■ COMPLETE THE FOLLOWING:
[1] Decide whether each statement agrees with the profile of Robert Fullilove, answering yes or no and quoting the words of the profile that decide it. (a) Fullilove's father was a physician. (b) Fullilove's grandfather came from Jackson, Mississippi. (c) Fullilove serves as Associate Dean of Community and Minority Affairs.
[2] Edit the profile of Robert Fullilove: reproduce the passage starting at "Robert Elliot Fullilove" and ending at "in the area.", with "civil rights activist" changed to "civil rights advocate".

START EXTRACT PROVIDED

- Born: January 25, 1944 (age 81)
- Education: Colgate University (B.A.) Syracuse University (M.S.) Columbia University (EdD)
- Spouse: Mindy Thompson Fullilove ​ ​(m. 1983; div. 2009)​
- Scientific career
- Institutions: Columbia University Irving Medical Center
- Thesis: A study of the relative efficiency of regression analysis, discriminant analysis, and log linear analysis in predicting the future enrollment status of educational opportunity fund students in two New Jersey colleges (1984)

= Robert Fullilove =

American public health researcher

Robert Elliot Fullilove (born January 25, 1944) is an American public health researcher and civil rights activist. He is a Professor of Sociomedical Sciences at the Columbia University Irving Medical Center and Associate Dean of Community and Minority Affairs. He has worked on the health of people from ethnic minority backgrounds, with a focus on sexually transmitted infections and HIV.

== Early life and education ==
Fullilove was born to Robert Fullilove, a physician, and Helen Fullilove. Fullilove's grandfather was from Yazoo City, Mississippi, and was one of the first Black physicians in the area.

END EXTRACT PROVIDED
START INFORMATION SHOWN

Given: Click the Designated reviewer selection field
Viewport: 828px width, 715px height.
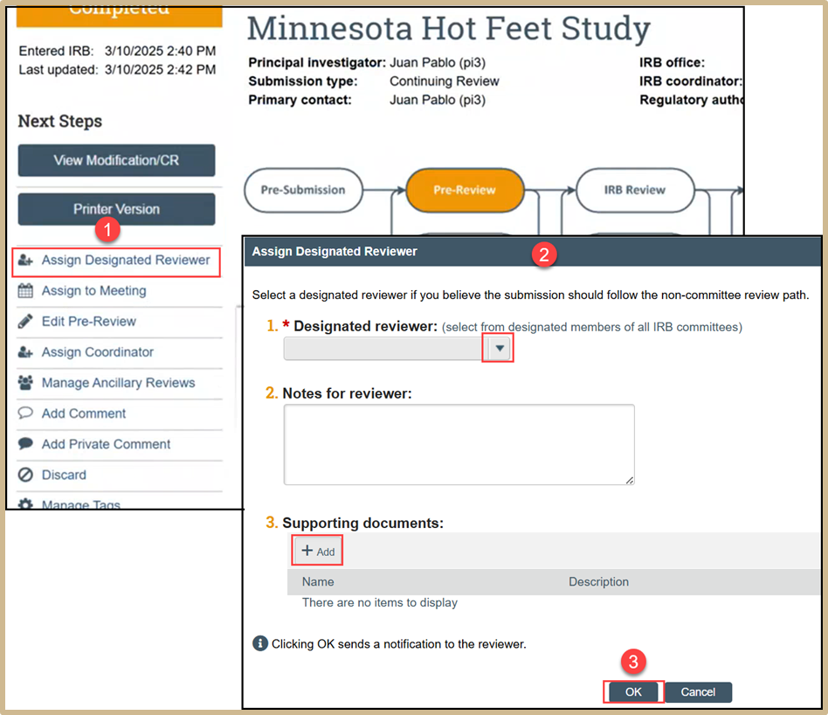Looking at the screenshot, I should coord(384,348).
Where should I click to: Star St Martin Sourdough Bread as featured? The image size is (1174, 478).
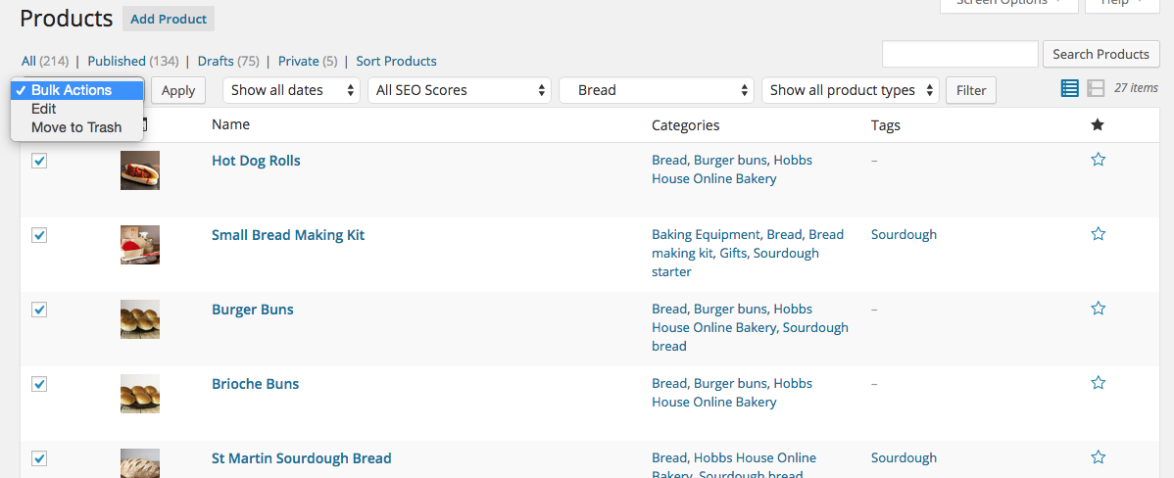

END INFORMATION SHOWN

■ TASK RESPONSES:
[1]
(a) Yes: "Fullilove was born to Robert Fullilove, a physician, and Helen Fullilove."
(b) No: "Fullilove's grandfather was from Yazoo City, Mississippi"
(c) Yes: "He is a Professor of Sociomedical Sciences at the Columbia University Irving Medical Center and Associate Dean of Community and Minority Affairs."

[2]
Robert Elliot Fullilove (born January 25, 1944) is an American public health researcher and civil rights advocate. He is a Professor of Sociomedical Sciences at the Columbia University Irving Medical Center and Associate Dean of Community and Minority Affairs. He has worked on the health of people from ethnic minority backgrounds, with a focus on sexually transmitted infections and HIV.

== Early life and education ==
Fullilove was born to Robert Fullilove, a physician, and Helen Fullilove. Fullilove's grandfather was from Yazoo City, Mississippi, and was one of the first Black physicians in the area.